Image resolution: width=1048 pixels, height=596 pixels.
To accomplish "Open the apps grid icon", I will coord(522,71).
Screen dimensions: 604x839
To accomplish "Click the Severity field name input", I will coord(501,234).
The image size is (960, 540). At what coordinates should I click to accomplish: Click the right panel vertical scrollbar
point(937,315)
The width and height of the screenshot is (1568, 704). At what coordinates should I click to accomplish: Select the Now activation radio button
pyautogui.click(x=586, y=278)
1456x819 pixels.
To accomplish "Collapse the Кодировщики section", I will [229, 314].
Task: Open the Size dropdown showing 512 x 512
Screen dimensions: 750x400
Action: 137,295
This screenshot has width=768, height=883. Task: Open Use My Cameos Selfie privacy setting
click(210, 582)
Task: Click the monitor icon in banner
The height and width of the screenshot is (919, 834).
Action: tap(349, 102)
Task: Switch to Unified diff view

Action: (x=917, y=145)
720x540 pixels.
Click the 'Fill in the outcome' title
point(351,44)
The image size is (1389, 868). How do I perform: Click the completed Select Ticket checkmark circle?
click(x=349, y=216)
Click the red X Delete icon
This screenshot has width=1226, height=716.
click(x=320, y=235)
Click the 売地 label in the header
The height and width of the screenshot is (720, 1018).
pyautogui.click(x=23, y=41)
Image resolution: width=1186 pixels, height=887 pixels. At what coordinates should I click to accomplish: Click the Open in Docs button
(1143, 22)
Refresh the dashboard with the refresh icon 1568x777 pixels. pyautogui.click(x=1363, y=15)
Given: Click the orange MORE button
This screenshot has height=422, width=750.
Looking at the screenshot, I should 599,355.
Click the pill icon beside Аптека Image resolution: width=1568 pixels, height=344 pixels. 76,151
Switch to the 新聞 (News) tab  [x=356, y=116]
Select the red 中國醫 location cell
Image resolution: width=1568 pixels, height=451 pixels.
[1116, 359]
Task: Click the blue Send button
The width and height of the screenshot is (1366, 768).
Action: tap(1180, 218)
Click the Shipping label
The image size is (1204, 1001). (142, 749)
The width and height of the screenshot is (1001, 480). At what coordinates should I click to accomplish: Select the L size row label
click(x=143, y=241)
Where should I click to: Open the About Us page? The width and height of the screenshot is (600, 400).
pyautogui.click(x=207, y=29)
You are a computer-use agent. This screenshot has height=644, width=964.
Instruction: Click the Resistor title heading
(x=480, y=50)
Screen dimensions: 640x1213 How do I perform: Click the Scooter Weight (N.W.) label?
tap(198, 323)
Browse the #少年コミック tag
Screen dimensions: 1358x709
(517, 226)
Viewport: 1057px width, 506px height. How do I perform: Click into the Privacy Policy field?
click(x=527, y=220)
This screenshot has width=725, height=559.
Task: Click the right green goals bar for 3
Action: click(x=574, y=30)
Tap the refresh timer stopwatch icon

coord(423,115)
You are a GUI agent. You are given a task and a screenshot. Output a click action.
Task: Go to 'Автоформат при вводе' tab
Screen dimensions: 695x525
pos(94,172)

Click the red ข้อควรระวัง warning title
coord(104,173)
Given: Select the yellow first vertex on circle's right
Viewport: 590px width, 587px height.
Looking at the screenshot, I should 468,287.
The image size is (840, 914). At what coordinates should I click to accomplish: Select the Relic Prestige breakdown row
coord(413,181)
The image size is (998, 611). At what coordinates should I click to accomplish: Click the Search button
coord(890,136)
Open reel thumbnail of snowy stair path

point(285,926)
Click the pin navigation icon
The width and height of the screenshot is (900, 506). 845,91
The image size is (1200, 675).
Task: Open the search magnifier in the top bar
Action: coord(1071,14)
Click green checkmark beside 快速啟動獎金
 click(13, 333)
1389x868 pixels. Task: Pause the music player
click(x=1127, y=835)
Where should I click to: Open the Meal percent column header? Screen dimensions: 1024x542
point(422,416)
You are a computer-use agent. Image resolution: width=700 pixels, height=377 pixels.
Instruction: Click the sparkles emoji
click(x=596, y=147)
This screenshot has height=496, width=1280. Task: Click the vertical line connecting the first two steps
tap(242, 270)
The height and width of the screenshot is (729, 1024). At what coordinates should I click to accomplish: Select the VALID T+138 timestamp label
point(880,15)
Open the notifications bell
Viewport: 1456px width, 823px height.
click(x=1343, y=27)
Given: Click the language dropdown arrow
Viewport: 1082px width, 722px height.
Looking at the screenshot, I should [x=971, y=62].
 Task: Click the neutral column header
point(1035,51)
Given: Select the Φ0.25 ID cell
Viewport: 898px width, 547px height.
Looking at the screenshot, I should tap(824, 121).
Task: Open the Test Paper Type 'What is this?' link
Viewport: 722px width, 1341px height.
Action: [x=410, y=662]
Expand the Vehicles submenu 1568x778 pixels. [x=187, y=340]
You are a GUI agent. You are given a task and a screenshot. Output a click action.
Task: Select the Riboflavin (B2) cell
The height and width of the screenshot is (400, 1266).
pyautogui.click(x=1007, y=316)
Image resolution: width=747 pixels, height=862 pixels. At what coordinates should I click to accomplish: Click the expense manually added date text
------------------------------------------------------------------------
Print exactly the lines above from the one with "Task: Open the Size" to the one with "Task: Click the monitor icon in banner", including both.

> [RESPONSE FOR THIS EXERCISE]
Task: Open the Size dropdown showing 512 x 512
Screen dimensions: 750x400
Action: 137,295
This screenshot has width=768, height=883. Task: Open Use My Cameos Selfie privacy setting
click(210, 582)
Task: Click the monitor icon in banner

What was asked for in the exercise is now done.